• [What is asked] Rewrite the rows below, replacing every "Instruction" with "Command" and leaving everything else unchanged.
---------------
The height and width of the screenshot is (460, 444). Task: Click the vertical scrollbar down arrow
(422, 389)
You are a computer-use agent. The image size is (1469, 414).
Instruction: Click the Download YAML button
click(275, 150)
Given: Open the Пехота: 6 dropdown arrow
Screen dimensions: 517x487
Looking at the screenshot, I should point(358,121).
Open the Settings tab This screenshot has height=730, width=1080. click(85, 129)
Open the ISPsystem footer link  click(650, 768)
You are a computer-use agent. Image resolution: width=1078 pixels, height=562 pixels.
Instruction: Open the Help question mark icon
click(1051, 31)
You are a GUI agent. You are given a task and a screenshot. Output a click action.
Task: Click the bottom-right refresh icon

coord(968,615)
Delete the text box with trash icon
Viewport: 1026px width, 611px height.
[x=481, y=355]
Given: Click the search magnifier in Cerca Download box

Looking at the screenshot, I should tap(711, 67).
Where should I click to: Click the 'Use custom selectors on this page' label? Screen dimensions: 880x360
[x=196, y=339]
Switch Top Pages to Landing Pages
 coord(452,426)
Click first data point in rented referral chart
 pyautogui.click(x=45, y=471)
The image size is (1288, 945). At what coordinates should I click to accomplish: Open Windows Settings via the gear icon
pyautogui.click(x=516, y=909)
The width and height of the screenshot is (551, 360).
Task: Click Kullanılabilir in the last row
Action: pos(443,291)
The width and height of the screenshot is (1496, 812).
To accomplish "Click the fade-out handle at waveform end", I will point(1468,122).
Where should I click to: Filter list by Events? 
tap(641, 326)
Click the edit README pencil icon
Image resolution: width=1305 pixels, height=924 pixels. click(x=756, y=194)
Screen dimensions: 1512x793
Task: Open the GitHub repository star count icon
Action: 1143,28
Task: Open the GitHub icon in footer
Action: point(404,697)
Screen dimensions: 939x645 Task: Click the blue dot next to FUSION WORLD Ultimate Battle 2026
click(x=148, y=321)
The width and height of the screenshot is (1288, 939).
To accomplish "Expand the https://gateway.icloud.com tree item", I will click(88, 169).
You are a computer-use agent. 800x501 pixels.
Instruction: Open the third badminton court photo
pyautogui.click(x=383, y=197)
---------------
• [Solved exercise]
The height and width of the screenshot is (460, 444). Task: Click the vertical scrollbar down arrow
(422, 389)
You are a computer-use agent. The image size is (1469, 414).
Command: Click the Download YAML button
click(275, 150)
Given: Open the Пехота: 6 dropdown arrow
Screen dimensions: 517x487
Looking at the screenshot, I should point(358,121).
Open the Settings tab This screenshot has height=730, width=1080. click(85, 129)
Open the ISPsystem footer link  click(650, 768)
You are a computer-use agent. Image resolution: width=1078 pixels, height=562 pixels.
Command: Open the Help question mark icon
click(1051, 31)
You are a GUI agent. You are given a task and a screenshot. Output a click action.
Task: Click the bottom-right refresh icon

coord(968,615)
Delete the text box with trash icon
Viewport: 1026px width, 611px height.
[x=481, y=355]
Given: Click the search magnifier in Cerca Download box

Looking at the screenshot, I should tap(711, 67).
Where should I click to: Click the 'Use custom selectors on this page' label? Screen dimensions: 880x360
[x=196, y=339]
Switch Top Pages to Landing Pages
 coord(452,426)
Click first data point in rented referral chart
 pyautogui.click(x=45, y=471)
The image size is (1288, 945). At what coordinates should I click to accomplish: Open Windows Settings via the gear icon
pyautogui.click(x=516, y=909)
The width and height of the screenshot is (551, 360).
Task: Click Kullanılabilir in the last row
Action: pos(443,291)
The width and height of the screenshot is (1496, 812).
To accomplish "Click the fade-out handle at waveform end", I will point(1468,122).
Where should I click to: Filter list by Events? 
tap(641, 326)
Click the edit README pencil icon
Image resolution: width=1305 pixels, height=924 pixels. click(x=756, y=194)
Screen dimensions: 1512x793
Task: Open the GitHub repository star count icon
Action: 1143,28
Task: Open the GitHub icon in footer
Action: point(404,697)
Screen dimensions: 939x645 Task: Click the blue dot next to FUSION WORLD Ultimate Battle 2026
click(x=148, y=321)
The width and height of the screenshot is (1288, 939).
To accomplish "Expand the https://gateway.icloud.com tree item", I will click(88, 169).
You are a computer-use agent. 800x501 pixels.
Command: Open the third badminton court photo
pyautogui.click(x=383, y=197)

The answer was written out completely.